TREBLE DAMAGES PLUS A PENALTY of as much as $11,000 per claim; that is the exposure a physician, hospital or other healthcare provider may face for violating the federal False Claims Act (“FCA”). One of the issues that is important in any allegation that the statute has been violated is determining that a claimant knowingly submitted “false” or “fraudulent” information. Every claim and cost report (as well as many other forms) that is submitted to the Medicare or Medicaid program includes a statement wherein the submitter attests to the truth of the information contained thereon.

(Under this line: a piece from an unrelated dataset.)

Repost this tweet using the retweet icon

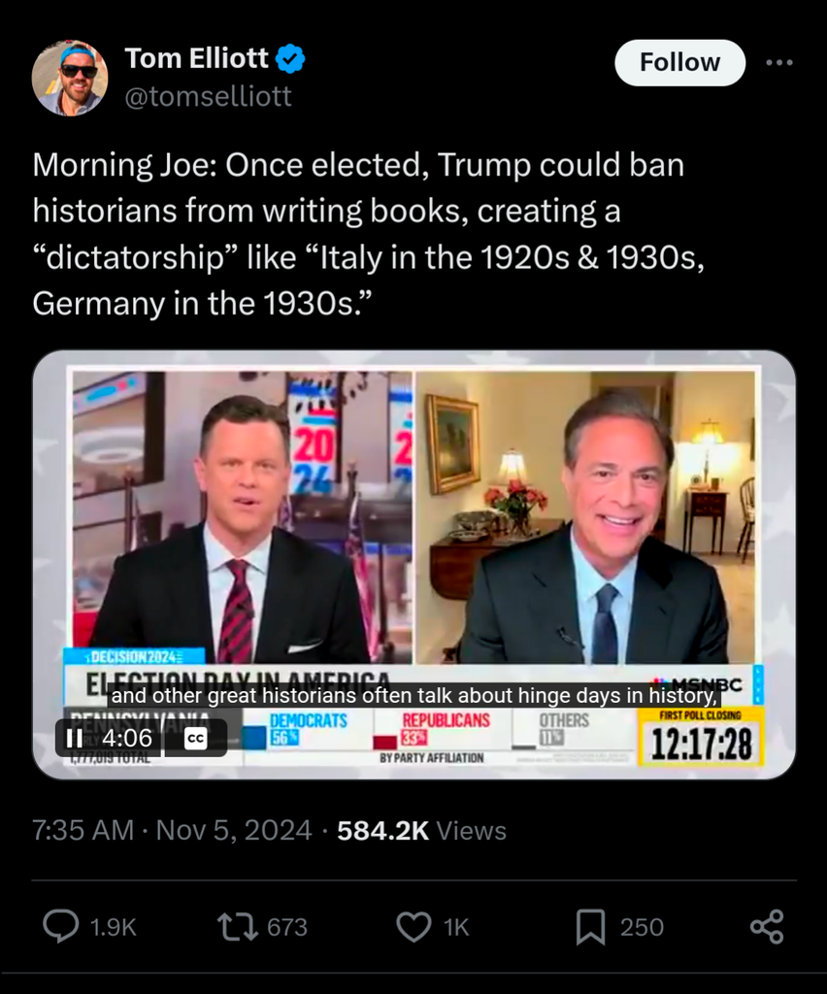tap(237, 926)
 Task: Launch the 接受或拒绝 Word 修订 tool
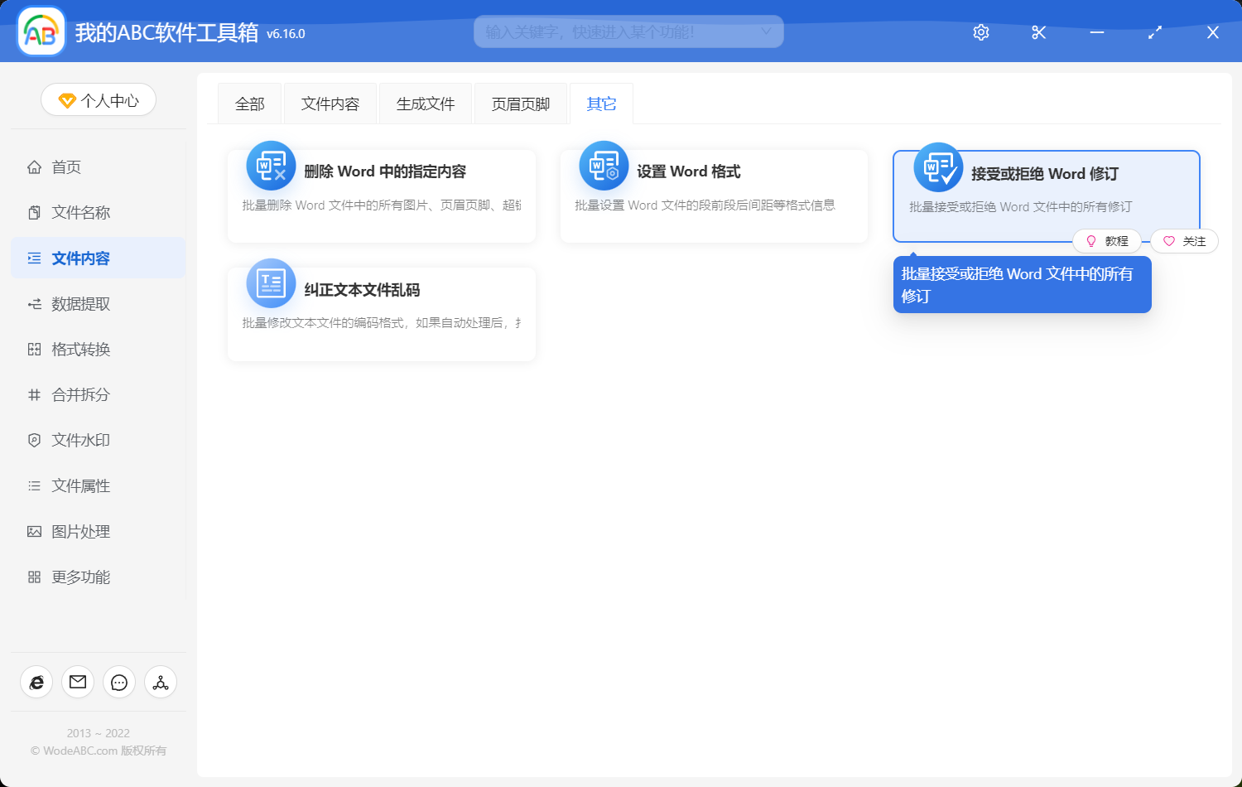click(x=1045, y=174)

In many instances falsity is fairly easy to determine; for example, whether services were performed as billed. However, in some instances it is not so clear; for example, when a service is rendered and accurately billed, but provided by someone who is not appropriately licensed. While the information on the claim is accurate, under the circumstances is this a false statement? The government and many Whistleblowers have argued that the FCA encompasses this second type of billing under the theory of “implied false certification”; that is, in signing the attestation a claimant is certifying that not only is the information on the claim (or cost report) accurate, but all of the underlying legal/regulatory conditions necessary to provide those services and submit that claim have been satisfied.